Anyway, not all of Richmond was a slum.  If you go several blocks one way, things become more upper class.  You go several blocks the other way… and you’re in the ghetto.  It kills me that America let’s these places exist.  We are busy blowing all our money on wars to help other countries and we can’t even take care of our own people.  Society has it’s priorities all screwed up.  Our entertainment industry is booming and all that money is blown on living the lavish life.  Why aren’t we using it to improve our communities?  Doesn’t anyone realize how much stronger and independant we could be if everyone got the care and education they needed?

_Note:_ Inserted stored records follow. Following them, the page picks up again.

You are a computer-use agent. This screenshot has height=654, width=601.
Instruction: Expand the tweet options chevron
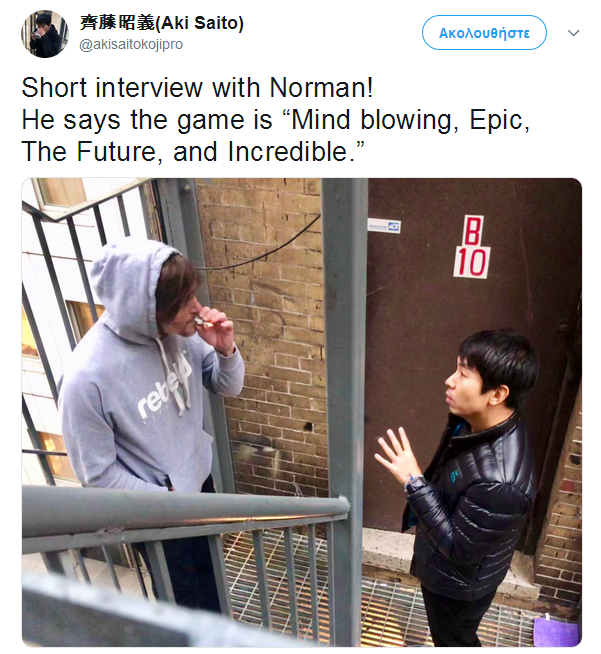574,33
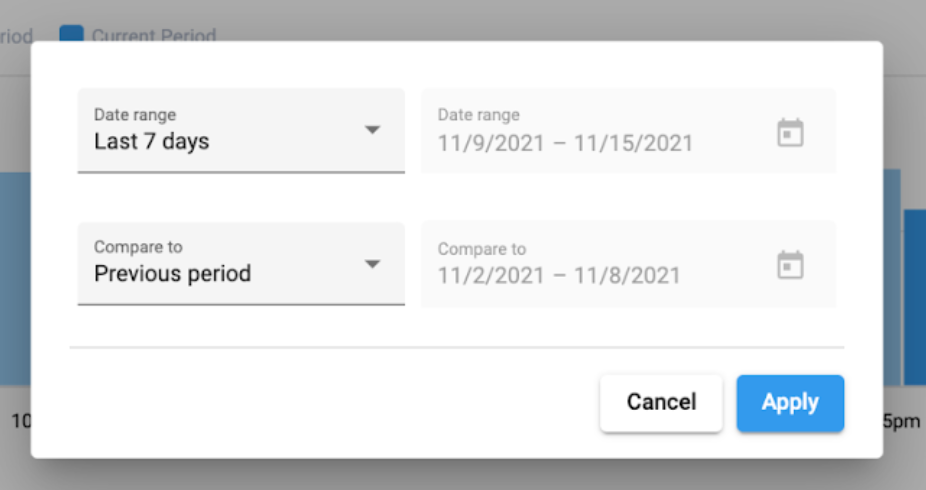Expand the Compare to dropdown arrow
The height and width of the screenshot is (490, 926).
(x=372, y=264)

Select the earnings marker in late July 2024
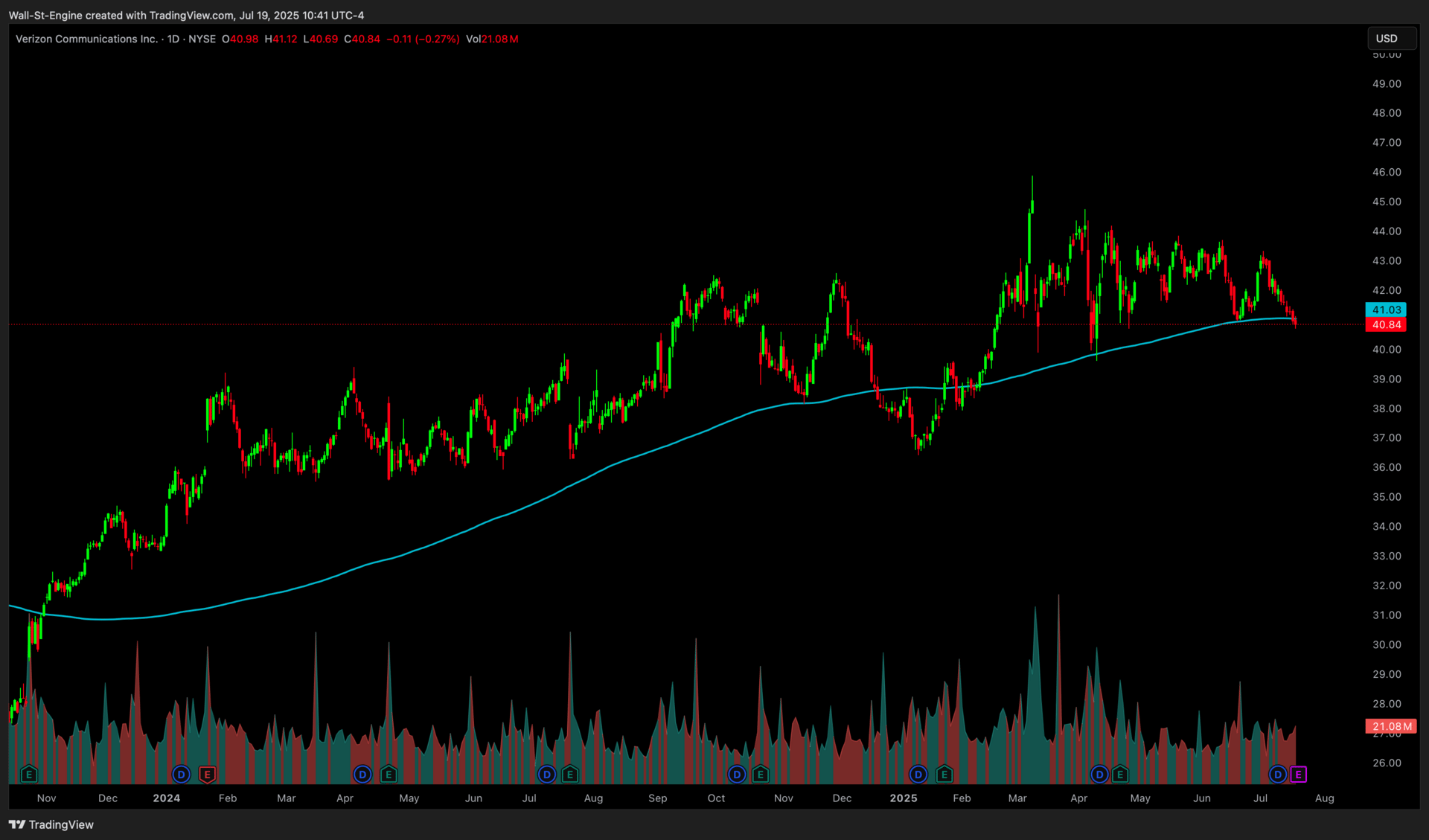pos(570,775)
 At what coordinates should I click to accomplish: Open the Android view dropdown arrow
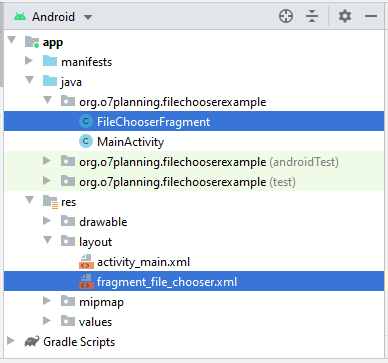pos(88,17)
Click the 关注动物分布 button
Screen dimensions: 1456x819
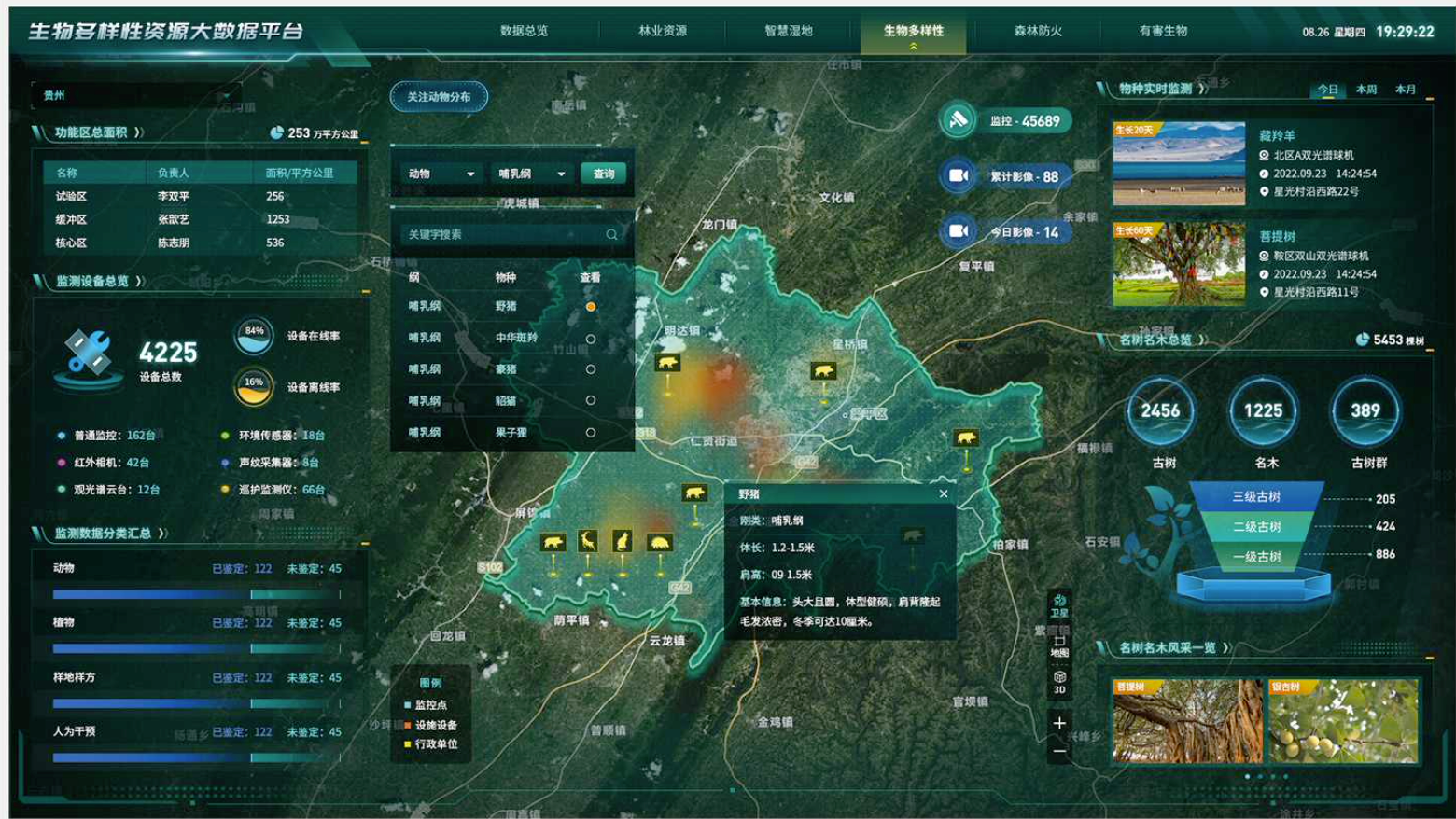(x=439, y=96)
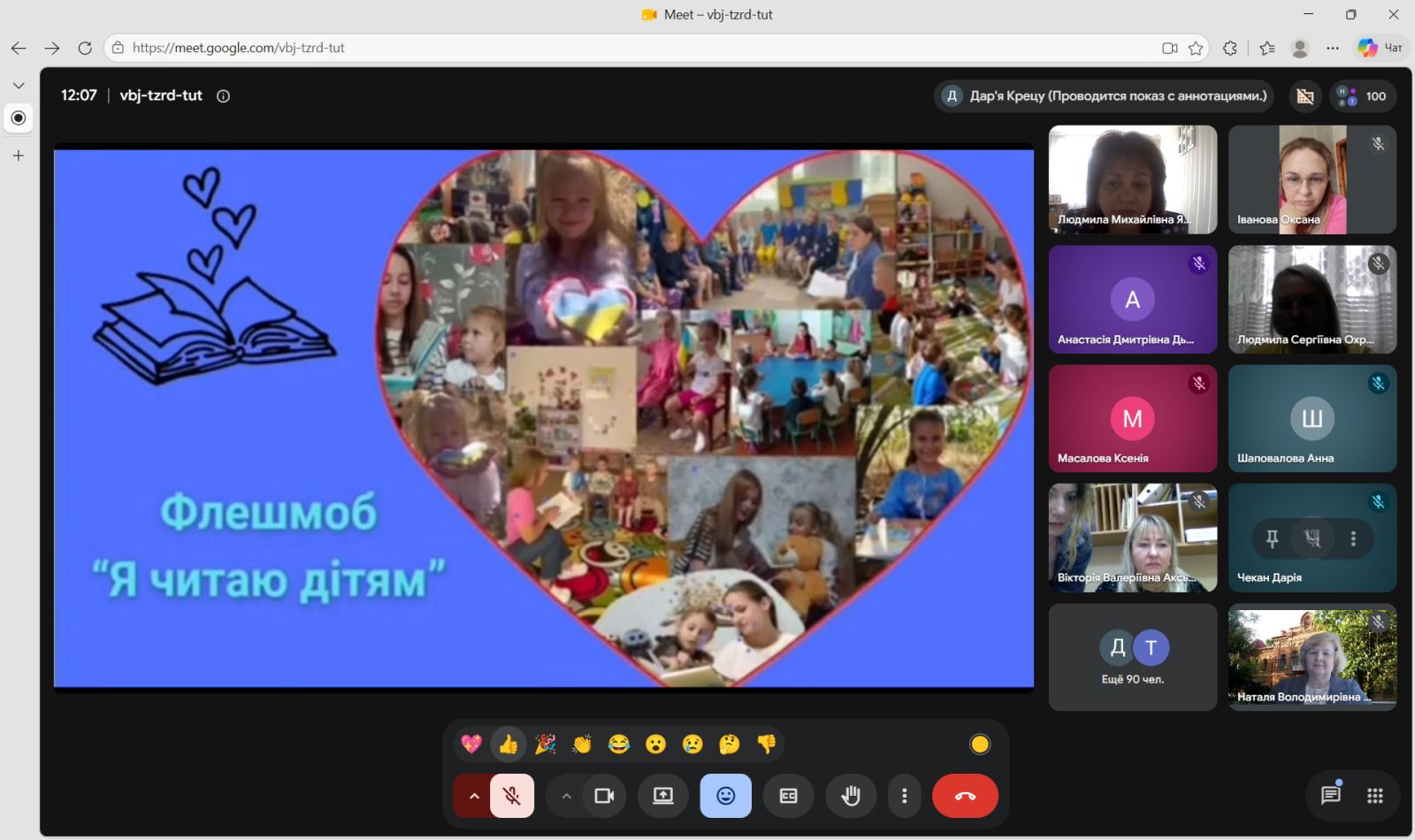Open the chat messages panel
Image resolution: width=1415 pixels, height=840 pixels.
1330,795
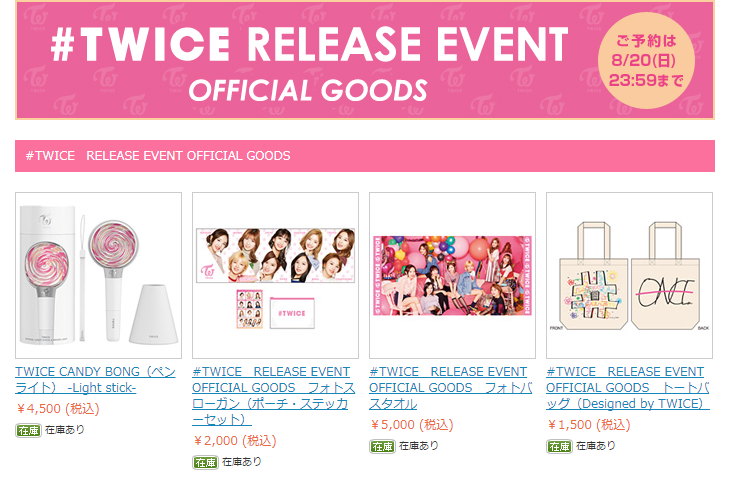Open the photo slogan pouch sticker set image
This screenshot has height=480, width=730.
click(x=275, y=275)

I personally believe there needs to be more emphasis on educating people on how to live properly.  Including maintaining property values and keeping their neighborhoods clean.  People just don’t care.  And we can’t just assume that everyone should know how to live the right way.  There just isn’t enough education.

I know that I personally was disgusted with Richmond.  I know they don’t want people to see that or feel that way about their state.  I sure hope they pull it together and try to clean it up.  Don’t get me wrong, Columbus has it’s ghetto too.  I guess we just need to bring light of these things.  Now that I think of it, I wish I had taken more pictures of these things.  I guess I was partly scared to take out my camera for the sake of being robbed.  How sad is that?